▽
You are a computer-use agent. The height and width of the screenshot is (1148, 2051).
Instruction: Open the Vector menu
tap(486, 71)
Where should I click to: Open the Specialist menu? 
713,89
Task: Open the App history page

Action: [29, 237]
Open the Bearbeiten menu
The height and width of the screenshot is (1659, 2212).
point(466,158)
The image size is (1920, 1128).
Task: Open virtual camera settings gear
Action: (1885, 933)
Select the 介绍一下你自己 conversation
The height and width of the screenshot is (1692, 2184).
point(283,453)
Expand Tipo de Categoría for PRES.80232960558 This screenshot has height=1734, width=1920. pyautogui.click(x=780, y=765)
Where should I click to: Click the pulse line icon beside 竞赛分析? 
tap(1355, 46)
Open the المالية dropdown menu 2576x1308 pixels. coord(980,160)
△
Write out exactly the lines from the line holding "Select the 介绍一下你自己 conversation" through the last line of the data, and nothing besides those lines.

Select the 介绍一下你自己 conversation
The height and width of the screenshot is (1692, 2184).
point(283,453)
Expand Tipo de Categoría for PRES.80232960558 This screenshot has height=1734, width=1920. pyautogui.click(x=780, y=765)
Where should I click to: Click the pulse line icon beside 竞赛分析? 
tap(1355, 46)
Open the المالية dropdown menu 2576x1308 pixels. coord(980,160)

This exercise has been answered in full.